Ma se parliamo con uno di questi piccoli imprenditori sotto scacco, non notiamo una comprensione reale del funzionamento di questo sistema economico, ma solo un guardare al proprio giardinetto. Il piccolo imprenditore italiano, in genere, non vede al di là del proprio naso, e al massimo si lamenta perché lo Stato è troppo presente, perché è troppo tassato, c'è troppa burocrazia, e via dicendo. Ciò è vero, ma è solo una minima parte del problema, il nocciolo duro della questione è altrove, e lo troviamo anzitutto iniziando a vedere la forza-lavoro come una merce come qualsiasi altra: chi la acquista a meno, e riesce a spremerla di più, vince. Inoltre la tendenza stessa di questo sistema volge verso una polarizzazione della società: da una parte chi ha tutto, dall'altra chi ha poco e niente (il ceto medio tende a svanire).
Il piccolo imprenditore dunque al massimo si lamenta della pesante mano statale. Invoca la libertà per la propria azienda. Ma cos'è questa libertà? E' la libertà di fare profitti a scapito di altre aziende, perché la panzana dell'equilibrio della concorrenza è appunto una panzana, non può esistere equilibrio in un sistema anarchico come il capitalismo. È la libertà di poter spremere come dei limoni i lavoratori.
Inoltre, e questa è spesso un'arma sfoderata da chi non vuole che questo sistema venga toccato, il capitalismo poggia le proprie fondamenta sul fomento dell'egoismo. Chi invoca la libertà di fare profitti non tiene in considerazione questo: le spinte oggettive di questo sistema verso la polarizzazione (descritte perfettamente da Marx, in primis) vengono accompagnate da una tensione verso l'egoismo. Ma attenzione: l'essere umano non nasce egoista, è questo sistema che fomenta tale aspetto.

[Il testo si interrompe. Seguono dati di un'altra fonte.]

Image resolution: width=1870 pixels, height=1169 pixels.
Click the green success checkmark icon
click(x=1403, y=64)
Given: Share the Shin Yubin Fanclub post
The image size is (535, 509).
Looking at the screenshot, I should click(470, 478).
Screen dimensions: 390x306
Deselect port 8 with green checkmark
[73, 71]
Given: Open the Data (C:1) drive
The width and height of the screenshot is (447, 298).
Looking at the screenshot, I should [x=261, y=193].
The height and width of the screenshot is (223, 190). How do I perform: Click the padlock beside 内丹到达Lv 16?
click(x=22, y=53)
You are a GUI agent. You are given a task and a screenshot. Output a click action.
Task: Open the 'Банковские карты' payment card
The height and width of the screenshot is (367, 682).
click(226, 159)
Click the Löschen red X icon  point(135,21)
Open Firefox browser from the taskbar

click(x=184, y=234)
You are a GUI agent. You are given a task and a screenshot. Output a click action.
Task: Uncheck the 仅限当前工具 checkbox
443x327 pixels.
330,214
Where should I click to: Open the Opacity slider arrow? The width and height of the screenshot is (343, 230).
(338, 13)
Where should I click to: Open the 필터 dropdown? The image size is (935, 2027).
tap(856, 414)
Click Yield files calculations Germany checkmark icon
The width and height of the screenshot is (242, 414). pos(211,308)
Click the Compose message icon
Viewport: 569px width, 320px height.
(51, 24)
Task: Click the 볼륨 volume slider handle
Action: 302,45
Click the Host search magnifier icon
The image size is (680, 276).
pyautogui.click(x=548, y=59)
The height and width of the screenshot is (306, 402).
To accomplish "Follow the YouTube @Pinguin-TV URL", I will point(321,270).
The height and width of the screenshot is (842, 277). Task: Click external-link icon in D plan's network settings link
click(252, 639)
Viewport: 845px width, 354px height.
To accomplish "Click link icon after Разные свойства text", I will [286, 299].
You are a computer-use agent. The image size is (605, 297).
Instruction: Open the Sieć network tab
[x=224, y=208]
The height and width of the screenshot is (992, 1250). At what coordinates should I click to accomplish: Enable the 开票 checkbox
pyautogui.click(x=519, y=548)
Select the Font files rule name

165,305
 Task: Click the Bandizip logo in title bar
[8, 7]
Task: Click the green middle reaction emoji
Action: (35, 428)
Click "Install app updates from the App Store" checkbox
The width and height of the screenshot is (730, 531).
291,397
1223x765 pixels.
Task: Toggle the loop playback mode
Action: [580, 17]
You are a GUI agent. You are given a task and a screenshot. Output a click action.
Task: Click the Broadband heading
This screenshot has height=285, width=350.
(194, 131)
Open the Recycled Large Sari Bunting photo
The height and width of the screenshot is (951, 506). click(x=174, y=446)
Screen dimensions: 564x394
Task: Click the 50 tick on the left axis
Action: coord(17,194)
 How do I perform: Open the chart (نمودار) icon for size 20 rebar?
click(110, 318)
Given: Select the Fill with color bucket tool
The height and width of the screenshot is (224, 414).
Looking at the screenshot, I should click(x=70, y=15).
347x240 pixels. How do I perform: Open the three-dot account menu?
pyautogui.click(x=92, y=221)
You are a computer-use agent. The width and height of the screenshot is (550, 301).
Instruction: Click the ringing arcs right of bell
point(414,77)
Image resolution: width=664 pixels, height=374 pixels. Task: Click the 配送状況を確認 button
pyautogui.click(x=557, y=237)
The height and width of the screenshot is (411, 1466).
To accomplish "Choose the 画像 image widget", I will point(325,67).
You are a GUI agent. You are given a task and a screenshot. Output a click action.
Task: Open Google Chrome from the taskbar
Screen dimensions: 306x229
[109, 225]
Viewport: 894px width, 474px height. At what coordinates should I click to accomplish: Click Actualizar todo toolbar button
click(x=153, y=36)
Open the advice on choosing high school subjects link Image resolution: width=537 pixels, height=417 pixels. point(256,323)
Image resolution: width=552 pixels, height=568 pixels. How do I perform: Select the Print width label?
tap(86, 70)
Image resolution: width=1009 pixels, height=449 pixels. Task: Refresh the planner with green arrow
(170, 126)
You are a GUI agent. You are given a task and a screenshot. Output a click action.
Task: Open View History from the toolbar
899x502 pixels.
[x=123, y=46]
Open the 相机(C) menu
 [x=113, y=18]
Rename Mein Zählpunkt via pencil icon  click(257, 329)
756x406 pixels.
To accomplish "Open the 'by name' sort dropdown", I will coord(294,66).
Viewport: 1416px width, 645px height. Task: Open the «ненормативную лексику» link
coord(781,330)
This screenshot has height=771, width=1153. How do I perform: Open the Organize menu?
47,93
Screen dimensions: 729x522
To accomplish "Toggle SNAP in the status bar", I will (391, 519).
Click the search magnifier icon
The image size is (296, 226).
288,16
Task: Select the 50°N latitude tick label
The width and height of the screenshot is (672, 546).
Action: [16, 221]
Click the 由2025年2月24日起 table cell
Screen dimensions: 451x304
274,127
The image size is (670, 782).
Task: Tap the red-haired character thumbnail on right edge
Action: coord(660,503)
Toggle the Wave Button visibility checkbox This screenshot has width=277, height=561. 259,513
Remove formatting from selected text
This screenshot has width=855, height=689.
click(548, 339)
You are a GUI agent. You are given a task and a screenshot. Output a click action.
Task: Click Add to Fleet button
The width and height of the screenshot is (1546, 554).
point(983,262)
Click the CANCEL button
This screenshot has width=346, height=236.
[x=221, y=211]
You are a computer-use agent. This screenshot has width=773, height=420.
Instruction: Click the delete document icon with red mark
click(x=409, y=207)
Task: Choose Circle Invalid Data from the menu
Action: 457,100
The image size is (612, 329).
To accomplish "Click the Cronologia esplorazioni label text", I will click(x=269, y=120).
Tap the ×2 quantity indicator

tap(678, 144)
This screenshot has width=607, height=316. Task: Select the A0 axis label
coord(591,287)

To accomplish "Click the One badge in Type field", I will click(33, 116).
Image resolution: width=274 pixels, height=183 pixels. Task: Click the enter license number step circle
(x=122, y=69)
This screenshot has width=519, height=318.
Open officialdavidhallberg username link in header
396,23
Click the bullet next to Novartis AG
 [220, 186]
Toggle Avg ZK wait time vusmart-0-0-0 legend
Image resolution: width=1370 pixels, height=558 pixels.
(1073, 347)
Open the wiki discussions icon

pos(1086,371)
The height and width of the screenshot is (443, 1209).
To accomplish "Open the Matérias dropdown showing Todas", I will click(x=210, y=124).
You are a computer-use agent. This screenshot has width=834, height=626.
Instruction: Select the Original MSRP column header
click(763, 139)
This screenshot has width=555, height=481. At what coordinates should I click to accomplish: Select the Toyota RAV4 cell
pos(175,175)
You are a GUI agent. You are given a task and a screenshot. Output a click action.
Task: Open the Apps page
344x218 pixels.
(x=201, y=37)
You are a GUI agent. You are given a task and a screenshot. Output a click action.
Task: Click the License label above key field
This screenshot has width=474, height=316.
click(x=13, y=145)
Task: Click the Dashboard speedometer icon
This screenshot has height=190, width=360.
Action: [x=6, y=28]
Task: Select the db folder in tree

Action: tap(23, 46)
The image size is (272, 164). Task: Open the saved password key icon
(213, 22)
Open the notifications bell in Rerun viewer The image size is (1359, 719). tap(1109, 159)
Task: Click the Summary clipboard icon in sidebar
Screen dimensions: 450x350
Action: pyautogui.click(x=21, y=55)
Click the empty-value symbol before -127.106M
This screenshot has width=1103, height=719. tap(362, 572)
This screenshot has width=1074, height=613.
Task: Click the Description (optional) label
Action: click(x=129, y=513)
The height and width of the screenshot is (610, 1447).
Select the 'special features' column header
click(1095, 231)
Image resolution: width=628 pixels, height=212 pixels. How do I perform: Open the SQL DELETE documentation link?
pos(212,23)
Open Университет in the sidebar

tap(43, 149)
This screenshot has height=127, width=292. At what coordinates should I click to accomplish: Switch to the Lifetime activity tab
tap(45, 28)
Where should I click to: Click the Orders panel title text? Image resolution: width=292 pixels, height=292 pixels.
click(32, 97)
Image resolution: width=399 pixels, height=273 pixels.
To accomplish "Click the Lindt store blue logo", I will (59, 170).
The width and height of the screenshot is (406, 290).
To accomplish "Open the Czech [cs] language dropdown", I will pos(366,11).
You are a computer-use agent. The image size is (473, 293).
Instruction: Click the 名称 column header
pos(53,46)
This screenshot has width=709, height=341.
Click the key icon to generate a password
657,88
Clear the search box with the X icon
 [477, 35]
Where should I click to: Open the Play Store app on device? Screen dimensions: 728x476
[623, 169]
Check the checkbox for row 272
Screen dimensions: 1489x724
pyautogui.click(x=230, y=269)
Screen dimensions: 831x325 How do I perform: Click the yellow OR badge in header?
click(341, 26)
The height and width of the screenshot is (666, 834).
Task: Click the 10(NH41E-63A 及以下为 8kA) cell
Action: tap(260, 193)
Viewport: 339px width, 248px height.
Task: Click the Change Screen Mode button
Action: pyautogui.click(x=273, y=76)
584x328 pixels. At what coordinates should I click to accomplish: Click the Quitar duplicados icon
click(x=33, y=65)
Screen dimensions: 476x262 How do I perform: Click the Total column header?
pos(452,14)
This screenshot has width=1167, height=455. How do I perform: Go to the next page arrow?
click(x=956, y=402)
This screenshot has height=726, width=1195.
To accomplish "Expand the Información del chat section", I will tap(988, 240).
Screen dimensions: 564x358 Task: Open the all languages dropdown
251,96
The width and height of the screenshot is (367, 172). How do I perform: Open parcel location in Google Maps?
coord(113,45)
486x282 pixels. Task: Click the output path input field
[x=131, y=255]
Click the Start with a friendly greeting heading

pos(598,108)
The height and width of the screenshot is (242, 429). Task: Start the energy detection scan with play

Così come il piccolo e il grande imprenditore/azionista vogliono sempre maggiori dividendi per la propria azienda, così pure il lavoratore stipendiato o a partita iva vuole uno stipendio sempre più corposo, magari di poco, ma in costante tensione verso l'alto, per una tranquillità personale? Tutti e due, lo sfruttatore e lo sfruttato non capiscono che il fine ultimo di questo sistema è il profitto. Quindi, così come il piccolo imprenditore quando viene schiacciato dalla concorrenza invoca meno Stato, la chiusura delle frontiere per le merci estere (specie quelle cinesi) salvo poi però voler esportare le proprie, o magari un ritorno "ai bei tempi" come se si potesse far girare indietro la ruota del tempo... Così pure il lavoratore, quando perde il lavoro (per le cause di cui sopra), si mette – intimorito e sotto le spinte dei sindacati – ad elemosinare una cassa integrazione, un contratto di solidarietà, qualcosa insomma pur di non stare a casa. Cambia paese, al massimo.
Uno insomma non sa perdere mentre gioca al grande gioco capitalistico della corsa al profitto, e si lamenta perché il gioco è "truccato" (il pesce grosso e più “furbo” mangia quello piccolo e “sprovveduto”, e non si può chiedere al capitalismo, di suo anarchico e fondato sui "trucchi", di essere giusto), l'altro non riesce a rompere le proprie catene e con l’acqua alla gola “chiede”, paradossalmente, di continuare ad essere sfruttato.